◆ **GOAL OF THE EXERCISE**:
Whenever a line below mentions the word "width", that line should be copied.

Stored records:
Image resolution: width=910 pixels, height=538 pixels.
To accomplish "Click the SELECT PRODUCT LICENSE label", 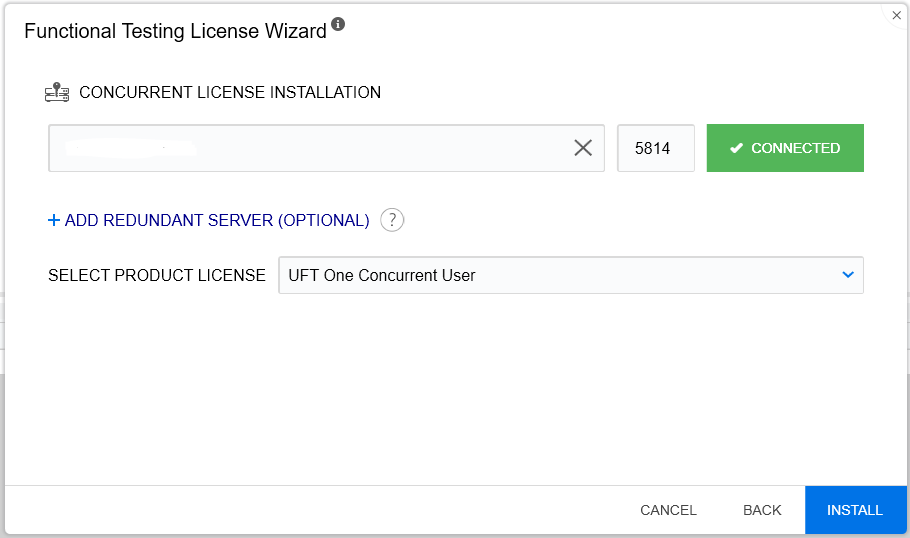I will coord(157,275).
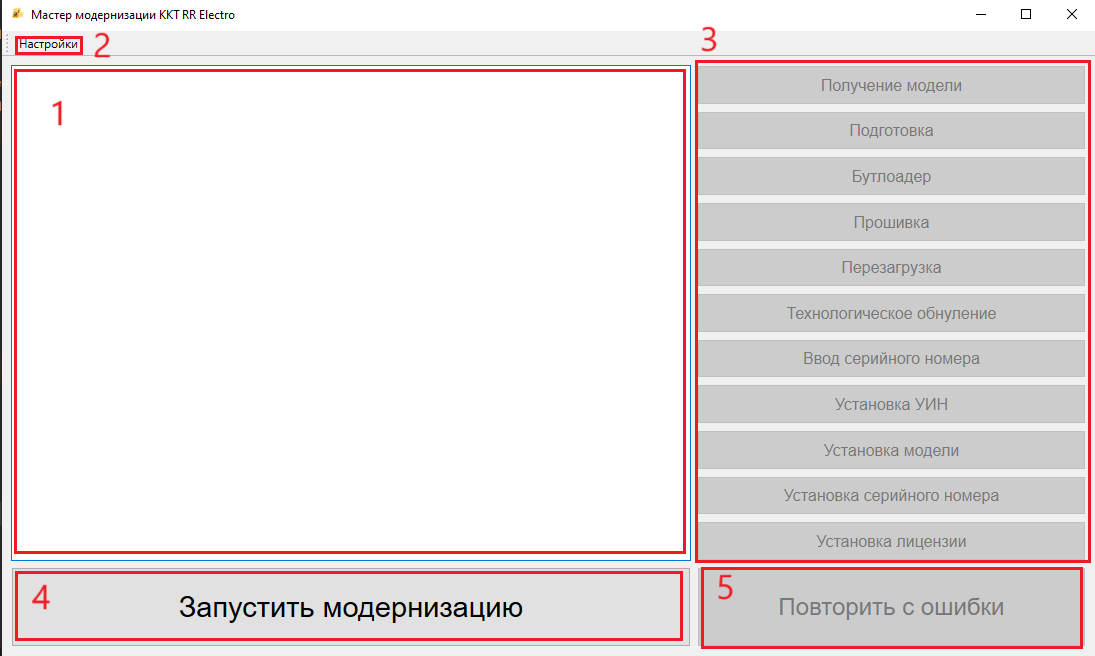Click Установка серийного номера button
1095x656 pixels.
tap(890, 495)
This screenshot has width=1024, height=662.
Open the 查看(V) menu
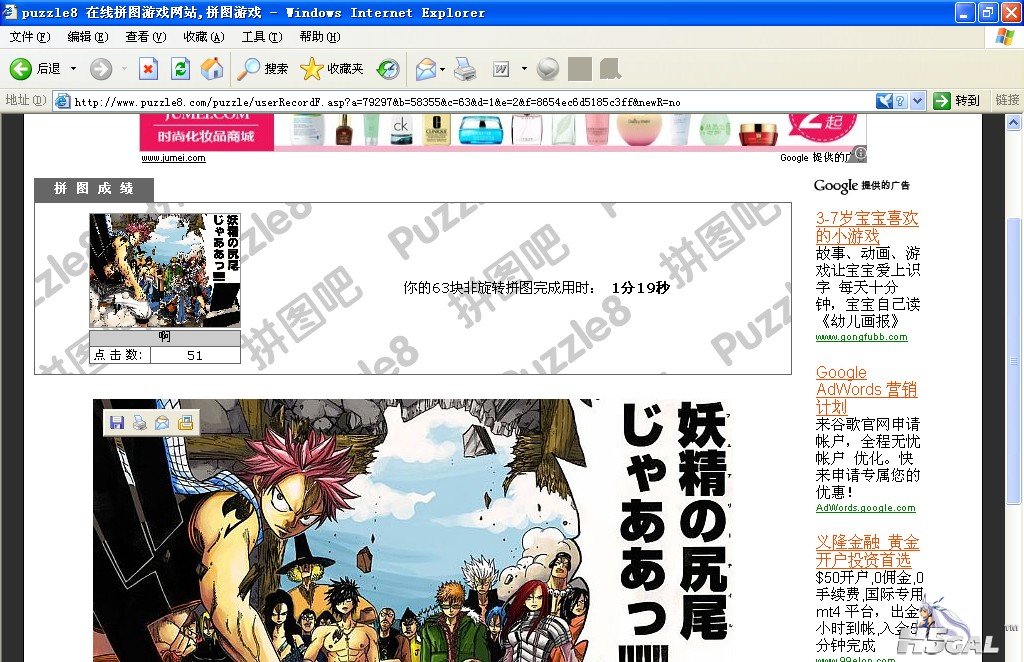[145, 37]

◆ **ANSWER SPACE**:
Image resolution: width=910 pixels, height=538 pixels.
This screenshot has width=1024, height=662.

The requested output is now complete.